Go to the line in the entries below that holds "You are a GUI" and repeat exactly from there through the line that holds "Click the northern", inclusive.

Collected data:
[Start of Attachment]
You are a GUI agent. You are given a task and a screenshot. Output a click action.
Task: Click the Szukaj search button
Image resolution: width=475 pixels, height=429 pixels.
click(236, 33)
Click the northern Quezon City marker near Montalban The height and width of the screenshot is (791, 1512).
[End of Attachment]
[Start of Attachment]
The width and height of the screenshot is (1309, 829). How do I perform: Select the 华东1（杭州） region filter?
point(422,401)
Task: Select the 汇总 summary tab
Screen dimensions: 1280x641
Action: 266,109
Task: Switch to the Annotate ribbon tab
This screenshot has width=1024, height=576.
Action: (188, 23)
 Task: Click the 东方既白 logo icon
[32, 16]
[End of Attachment]
Solution for this exercise:
You are a GUI agent. You are given a task and a screenshot. Output a click action.
Task: Click the Szukaj search button
Image resolution: width=475 pixels, height=429 pixels.
click(236, 33)
Click the northern Quezon City marker near Montalban The height and width of the screenshot is (791, 1512).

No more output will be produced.